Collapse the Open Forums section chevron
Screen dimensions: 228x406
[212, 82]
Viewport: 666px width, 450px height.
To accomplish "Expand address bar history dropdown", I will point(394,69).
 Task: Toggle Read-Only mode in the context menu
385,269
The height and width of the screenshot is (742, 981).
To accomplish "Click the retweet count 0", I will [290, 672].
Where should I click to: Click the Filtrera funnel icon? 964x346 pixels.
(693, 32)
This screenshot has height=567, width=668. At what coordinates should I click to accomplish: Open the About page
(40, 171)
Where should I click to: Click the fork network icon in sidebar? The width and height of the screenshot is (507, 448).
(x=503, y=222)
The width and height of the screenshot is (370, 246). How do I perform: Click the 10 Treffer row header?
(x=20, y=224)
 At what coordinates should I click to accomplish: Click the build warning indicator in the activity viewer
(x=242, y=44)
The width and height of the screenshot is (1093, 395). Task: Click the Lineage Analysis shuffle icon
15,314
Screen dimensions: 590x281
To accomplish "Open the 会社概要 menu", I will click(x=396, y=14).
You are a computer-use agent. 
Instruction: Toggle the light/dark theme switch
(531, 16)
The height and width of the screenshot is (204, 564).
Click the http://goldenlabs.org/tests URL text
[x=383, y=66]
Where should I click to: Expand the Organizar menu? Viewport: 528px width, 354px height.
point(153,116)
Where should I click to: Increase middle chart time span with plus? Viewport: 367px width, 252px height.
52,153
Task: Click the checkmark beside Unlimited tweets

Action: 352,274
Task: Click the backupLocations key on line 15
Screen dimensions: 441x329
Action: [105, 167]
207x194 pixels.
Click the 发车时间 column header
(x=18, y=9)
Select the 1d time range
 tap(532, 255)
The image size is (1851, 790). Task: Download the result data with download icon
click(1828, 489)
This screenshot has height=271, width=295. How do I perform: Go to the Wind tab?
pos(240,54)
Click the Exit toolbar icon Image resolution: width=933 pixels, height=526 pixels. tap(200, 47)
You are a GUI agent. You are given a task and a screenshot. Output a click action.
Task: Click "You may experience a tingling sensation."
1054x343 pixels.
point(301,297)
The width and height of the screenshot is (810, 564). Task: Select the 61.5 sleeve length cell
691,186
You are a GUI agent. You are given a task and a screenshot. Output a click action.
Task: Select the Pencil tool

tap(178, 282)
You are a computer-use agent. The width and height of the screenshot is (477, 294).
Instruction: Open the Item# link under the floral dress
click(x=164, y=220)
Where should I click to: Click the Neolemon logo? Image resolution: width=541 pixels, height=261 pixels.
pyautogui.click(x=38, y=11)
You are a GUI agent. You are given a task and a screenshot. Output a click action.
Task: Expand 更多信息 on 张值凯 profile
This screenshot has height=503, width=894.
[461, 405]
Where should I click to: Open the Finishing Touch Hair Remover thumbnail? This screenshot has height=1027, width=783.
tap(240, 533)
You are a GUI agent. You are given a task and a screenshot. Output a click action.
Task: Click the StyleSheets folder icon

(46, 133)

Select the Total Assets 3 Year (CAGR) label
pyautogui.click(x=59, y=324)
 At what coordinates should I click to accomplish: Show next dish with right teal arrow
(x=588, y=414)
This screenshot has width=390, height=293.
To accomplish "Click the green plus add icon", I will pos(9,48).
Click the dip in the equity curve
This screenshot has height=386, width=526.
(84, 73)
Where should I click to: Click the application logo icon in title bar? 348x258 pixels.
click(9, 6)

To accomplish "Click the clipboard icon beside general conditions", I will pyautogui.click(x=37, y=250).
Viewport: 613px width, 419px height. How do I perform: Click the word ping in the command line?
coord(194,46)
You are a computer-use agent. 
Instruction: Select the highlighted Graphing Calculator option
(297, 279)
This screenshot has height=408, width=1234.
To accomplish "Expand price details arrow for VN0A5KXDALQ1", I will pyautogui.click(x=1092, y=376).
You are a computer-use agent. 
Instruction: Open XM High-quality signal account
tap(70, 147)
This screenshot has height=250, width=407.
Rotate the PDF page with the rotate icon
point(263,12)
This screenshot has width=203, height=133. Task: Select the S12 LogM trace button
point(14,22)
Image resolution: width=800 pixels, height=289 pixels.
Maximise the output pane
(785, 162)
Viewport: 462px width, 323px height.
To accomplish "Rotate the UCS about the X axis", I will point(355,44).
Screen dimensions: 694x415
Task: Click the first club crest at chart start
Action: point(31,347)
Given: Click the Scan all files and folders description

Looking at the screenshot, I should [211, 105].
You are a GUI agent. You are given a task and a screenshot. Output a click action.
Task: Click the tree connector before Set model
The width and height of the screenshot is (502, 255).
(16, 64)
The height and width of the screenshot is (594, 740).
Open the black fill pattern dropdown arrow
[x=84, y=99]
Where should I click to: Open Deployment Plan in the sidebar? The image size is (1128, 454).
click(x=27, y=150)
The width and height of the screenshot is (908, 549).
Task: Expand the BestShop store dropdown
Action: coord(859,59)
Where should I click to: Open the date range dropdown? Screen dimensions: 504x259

------------------------------------

What the exercise asks: Every record must be repeated precisely and in full.

Exercise result:
Collapse the Open Forums section chevron
Screen dimensions: 228x406
[212, 82]
Viewport: 666px width, 450px height.
To accomplish "Expand address bar history dropdown", I will point(394,69).
 Task: Toggle Read-Only mode in the context menu
385,269
The height and width of the screenshot is (742, 981).
To accomplish "Click the retweet count 0", I will [290, 672].
Where should I click to: Click the Filtrera funnel icon? 964x346 pixels.
(693, 32)
This screenshot has height=567, width=668. At what coordinates should I click to accomplish: Open the About page
(40, 171)
Where should I click to: Click the fork network icon in sidebar? The width and height of the screenshot is (507, 448).
(x=503, y=222)
The width and height of the screenshot is (370, 246). How do I perform: Click the 10 Treffer row header?
(x=20, y=224)
 At what coordinates should I click to accomplish: Click the build warning indicator in the activity viewer
(x=242, y=44)
The width and height of the screenshot is (1093, 395). Task: Click the Lineage Analysis shuffle icon
15,314
Screen dimensions: 590x281
To accomplish "Open the 会社概要 menu", I will click(x=396, y=14).
You are a computer-use agent. 
Instruction: Toggle the light/dark theme switch
(531, 16)
The height and width of the screenshot is (204, 564).
Click the http://goldenlabs.org/tests URL text
[x=383, y=66]
Where should I click to: Expand the Organizar menu? Viewport: 528px width, 354px height.
point(153,116)
Where should I click to: Increase middle chart time span with plus? Viewport: 367px width, 252px height.
52,153
Task: Click the checkmark beside Unlimited tweets

Action: 352,274
Task: Click the backupLocations key on line 15
Screen dimensions: 441x329
Action: [105, 167]
207x194 pixels.
Click the 发车时间 column header
(x=18, y=9)
Select the 1d time range
 tap(532, 255)
The image size is (1851, 790). Task: Download the result data with download icon
click(1828, 489)
This screenshot has height=271, width=295. How do I perform: Go to the Wind tab?
pos(240,54)
Click the Exit toolbar icon Image resolution: width=933 pixels, height=526 pixels. tap(200, 47)
You are a GUI agent. You are given a task and a screenshot. Output a click action.
Task: Click "You may experience a tingling sensation."
1054x343 pixels.
point(301,297)
The width and height of the screenshot is (810, 564). Task: Select the 61.5 sleeve length cell
691,186
You are a GUI agent. You are given a task and a screenshot. Output a click action.
Task: Select the Pencil tool

tap(178, 282)
You are a computer-use agent. The width and height of the screenshot is (477, 294).
Instruction: Open the Item# link under the floral dress
click(x=164, y=220)
Where should I click to: Click the Neolemon logo? Image resolution: width=541 pixels, height=261 pixels.
pyautogui.click(x=38, y=11)
You are a GUI agent. You are given a task and a screenshot. Output a click action.
Task: Expand 更多信息 on 张值凯 profile
This screenshot has height=503, width=894.
[461, 405]
Where should I click to: Open the Finishing Touch Hair Remover thumbnail? This screenshot has height=1027, width=783.
tap(240, 533)
You are a GUI agent. You are given a task and a screenshot. Output a click action.
Task: Click the StyleSheets folder icon

(46, 133)

Select the Total Assets 3 Year (CAGR) label
pyautogui.click(x=59, y=324)
 At what coordinates should I click to accomplish: Show next dish with right teal arrow
(x=588, y=414)
This screenshot has width=390, height=293.
To accomplish "Click the green plus add icon", I will pos(9,48).
Click the dip in the equity curve
This screenshot has height=386, width=526.
(84, 73)
Where should I click to: Click the application logo icon in title bar? 348x258 pixels.
click(9, 6)

To accomplish "Click the clipboard icon beside general conditions", I will pyautogui.click(x=37, y=250).
Viewport: 613px width, 419px height. How do I perform: Click the word ping in the command line?
coord(194,46)
You are a computer-use agent. 
Instruction: Select the highlighted Graphing Calculator option
(297, 279)
This screenshot has height=408, width=1234.
To accomplish "Expand price details arrow for VN0A5KXDALQ1", I will pyautogui.click(x=1092, y=376).
You are a computer-use agent. 
Instruction: Open XM High-quality signal account
tap(70, 147)
This screenshot has height=250, width=407.
Rotate the PDF page with the rotate icon
point(263,12)
This screenshot has width=203, height=133. Task: Select the S12 LogM trace button
point(14,22)
Image resolution: width=800 pixels, height=289 pixels.
Maximise the output pane
(785, 162)
Viewport: 462px width, 323px height.
To accomplish "Rotate the UCS about the X axis", I will point(355,44).
Screen dimensions: 694x415
Task: Click the first club crest at chart start
Action: point(31,347)
Given: Click the Scan all files and folders description

Looking at the screenshot, I should [211, 105].
You are a GUI agent. You are given a task and a screenshot. Output a click action.
Task: Click the tree connector before Set model
The width and height of the screenshot is (502, 255).
(16, 64)
The height and width of the screenshot is (594, 740).
Open the black fill pattern dropdown arrow
[x=84, y=99]
Where should I click to: Open Deployment Plan in the sidebar? The image size is (1128, 454).
click(x=27, y=150)
The width and height of the screenshot is (908, 549).
Task: Expand the BestShop store dropdown
Action: coord(859,59)
Where should I click to: Open the date range dropdown? Screen dimensions: 504x259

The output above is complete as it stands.